Exercise inputs »
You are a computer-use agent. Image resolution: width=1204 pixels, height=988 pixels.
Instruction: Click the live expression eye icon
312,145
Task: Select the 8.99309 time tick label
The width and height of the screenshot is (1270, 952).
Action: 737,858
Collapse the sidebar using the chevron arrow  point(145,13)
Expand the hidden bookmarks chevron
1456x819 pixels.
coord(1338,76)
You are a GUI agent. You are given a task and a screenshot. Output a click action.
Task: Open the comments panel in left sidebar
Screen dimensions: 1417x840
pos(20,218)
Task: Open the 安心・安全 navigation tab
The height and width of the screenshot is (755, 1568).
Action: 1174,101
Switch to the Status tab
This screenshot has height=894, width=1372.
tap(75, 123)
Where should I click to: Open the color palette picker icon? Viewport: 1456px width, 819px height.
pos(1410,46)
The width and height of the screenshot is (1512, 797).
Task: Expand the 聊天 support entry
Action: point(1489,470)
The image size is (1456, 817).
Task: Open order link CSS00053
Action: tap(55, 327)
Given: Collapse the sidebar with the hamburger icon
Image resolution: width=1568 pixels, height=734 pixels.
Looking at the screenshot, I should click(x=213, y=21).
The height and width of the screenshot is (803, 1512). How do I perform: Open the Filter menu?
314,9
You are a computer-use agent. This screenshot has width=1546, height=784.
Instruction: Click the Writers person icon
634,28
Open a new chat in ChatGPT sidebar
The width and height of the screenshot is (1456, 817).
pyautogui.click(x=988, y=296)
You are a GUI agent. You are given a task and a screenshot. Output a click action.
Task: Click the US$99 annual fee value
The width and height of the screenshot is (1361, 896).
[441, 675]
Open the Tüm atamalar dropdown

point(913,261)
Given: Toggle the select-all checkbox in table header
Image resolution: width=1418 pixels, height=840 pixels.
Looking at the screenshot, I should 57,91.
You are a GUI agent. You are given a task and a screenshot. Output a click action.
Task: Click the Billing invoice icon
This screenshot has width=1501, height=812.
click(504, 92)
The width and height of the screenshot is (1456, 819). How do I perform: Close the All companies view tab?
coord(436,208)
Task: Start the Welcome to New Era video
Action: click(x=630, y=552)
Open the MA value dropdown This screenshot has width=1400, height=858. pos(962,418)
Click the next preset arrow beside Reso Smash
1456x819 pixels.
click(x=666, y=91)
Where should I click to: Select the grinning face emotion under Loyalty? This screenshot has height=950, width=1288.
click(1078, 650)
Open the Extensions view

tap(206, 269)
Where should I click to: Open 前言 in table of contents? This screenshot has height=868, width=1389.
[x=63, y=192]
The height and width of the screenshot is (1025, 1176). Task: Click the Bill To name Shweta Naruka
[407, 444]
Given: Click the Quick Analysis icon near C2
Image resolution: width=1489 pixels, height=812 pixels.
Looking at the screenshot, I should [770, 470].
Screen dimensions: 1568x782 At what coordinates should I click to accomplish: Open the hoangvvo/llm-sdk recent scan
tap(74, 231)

Prompt »
Locate and copy each line in the data above that includes the word "computer".

Response to the exercise »
You are a computer-use agent. Image resolution: width=1204 pixels, height=988 pixels.
You are a computer-use agent. This screenshot has width=1546, height=784.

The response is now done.